## begin PROVIDED PASSAGE
It was toward the end of the 2017 playoffs when it was announced that Botterill would be joining the Sabres organization. Since then, Penguins general manger Jim Rutherford has been less than stellar.

Starting with the trade that seen Ryan Reaves, a guy known for his fighting in a league where fighting is rapidly decreasing, move to Pittsburgh. The full deal was a 2017 31st overall pick (which turned into prospect Klim Kostin, who just finished up a solid World junior championships with team Russia) and young center Oskar Sundqvist for Ryan Reaves and a 2017 51st overall pick (defenseman Zachary Lauzon.)

No matter your opinion on Ryan Reaves, it’s difficult to defend that trade.

Rutherford followed this up by signing 32 year old depth defenseman Matt Hunwick to a 3 year contract with a cap hit of 2.25 million. Hunwick has arguably been the Penguins’ worst defenseman in his first year of his deal.

Rutherford then signed Greg McKegg to be a bottom 6 center on the team. McKegg didn’t do so well, and has since been sent to the minors.

While is seems ill advised to think an assistant GM could have such an impact on a team, given Rutherford’s performance since Boterill left, maybe it’s possible he had a huge say on transactions in Pittsburgh and now with him gone we are seeing the true Jim Rutherford.
## end PROVIDED PASSAGE
## begin EXCERPTED RECORDS
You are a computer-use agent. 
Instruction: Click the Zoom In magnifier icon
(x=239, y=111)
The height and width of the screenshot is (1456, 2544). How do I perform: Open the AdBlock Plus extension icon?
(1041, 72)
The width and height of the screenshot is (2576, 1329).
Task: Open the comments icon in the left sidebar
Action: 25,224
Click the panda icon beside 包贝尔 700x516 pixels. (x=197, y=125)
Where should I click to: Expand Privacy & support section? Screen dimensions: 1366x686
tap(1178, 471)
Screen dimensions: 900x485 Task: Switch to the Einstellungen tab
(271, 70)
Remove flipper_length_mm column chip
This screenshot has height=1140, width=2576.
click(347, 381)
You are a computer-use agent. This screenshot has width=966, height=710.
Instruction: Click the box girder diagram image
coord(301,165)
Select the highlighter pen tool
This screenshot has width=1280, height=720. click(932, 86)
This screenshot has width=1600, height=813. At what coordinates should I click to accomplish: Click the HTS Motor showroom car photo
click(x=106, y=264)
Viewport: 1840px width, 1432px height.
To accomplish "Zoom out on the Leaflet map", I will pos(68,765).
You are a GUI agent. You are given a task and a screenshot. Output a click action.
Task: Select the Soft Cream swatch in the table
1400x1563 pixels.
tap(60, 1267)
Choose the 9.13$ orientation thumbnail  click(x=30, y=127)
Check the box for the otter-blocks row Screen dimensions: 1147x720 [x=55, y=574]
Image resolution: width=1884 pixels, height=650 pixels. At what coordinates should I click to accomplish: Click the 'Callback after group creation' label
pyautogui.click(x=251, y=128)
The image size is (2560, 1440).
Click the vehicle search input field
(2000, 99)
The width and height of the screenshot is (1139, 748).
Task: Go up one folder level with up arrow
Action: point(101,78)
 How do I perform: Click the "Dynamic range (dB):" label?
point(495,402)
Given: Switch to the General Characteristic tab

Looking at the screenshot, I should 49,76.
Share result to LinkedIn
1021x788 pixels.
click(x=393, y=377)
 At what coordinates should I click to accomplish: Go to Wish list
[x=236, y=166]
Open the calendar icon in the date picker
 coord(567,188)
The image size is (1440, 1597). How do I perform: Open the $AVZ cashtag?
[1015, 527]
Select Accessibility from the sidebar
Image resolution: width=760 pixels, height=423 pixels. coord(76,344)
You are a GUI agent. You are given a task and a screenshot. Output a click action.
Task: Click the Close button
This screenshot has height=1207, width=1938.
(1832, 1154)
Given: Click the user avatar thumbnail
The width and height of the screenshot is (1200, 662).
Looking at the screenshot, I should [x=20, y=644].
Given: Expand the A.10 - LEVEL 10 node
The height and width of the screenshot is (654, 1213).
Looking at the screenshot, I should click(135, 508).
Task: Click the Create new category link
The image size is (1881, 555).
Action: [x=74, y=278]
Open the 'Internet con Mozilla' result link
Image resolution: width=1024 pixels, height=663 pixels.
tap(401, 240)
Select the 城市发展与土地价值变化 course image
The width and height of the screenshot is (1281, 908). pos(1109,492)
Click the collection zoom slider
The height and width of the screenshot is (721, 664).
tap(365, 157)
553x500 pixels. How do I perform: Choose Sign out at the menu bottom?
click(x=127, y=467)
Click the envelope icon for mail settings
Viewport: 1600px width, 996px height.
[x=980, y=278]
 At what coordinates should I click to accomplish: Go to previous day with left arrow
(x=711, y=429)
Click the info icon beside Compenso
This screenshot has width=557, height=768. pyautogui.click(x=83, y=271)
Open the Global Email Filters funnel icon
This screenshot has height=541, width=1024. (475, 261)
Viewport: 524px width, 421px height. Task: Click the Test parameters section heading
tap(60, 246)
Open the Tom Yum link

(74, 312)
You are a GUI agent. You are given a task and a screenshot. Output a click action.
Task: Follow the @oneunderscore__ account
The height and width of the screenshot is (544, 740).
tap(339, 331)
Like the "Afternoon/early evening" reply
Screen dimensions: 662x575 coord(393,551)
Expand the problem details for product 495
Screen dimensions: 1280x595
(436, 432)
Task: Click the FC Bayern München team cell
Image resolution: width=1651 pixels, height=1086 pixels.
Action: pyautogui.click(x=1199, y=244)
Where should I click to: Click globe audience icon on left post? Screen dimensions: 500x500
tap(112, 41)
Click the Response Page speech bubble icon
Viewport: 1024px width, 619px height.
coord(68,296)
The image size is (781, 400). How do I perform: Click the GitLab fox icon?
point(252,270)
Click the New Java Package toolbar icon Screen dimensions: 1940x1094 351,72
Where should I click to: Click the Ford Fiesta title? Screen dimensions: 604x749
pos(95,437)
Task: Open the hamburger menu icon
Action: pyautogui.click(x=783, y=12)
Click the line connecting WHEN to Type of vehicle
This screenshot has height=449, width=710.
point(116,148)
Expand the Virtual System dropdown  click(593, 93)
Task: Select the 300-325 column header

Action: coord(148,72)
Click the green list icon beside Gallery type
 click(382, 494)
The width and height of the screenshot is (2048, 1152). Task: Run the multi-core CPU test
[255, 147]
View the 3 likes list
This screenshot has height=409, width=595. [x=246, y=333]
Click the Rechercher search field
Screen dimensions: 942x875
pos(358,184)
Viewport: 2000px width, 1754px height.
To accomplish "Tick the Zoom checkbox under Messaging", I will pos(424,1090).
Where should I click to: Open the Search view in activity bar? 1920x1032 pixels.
## end EXCERPTED RECORDS
DIRECTIVE
Answer these questions using the Penguins passage above:
(a) Which prospect did the 2017 31st overall pick turn into?
(b) How long is Matt Hunwick's contract, and what is its cap hit?
(c) Where has Greg McKegg since been sent?

EXPECTED ANSWER
(a) Klim Kostin
(b) 3 years, with a cap hit of 2.25 million
(c) To the minors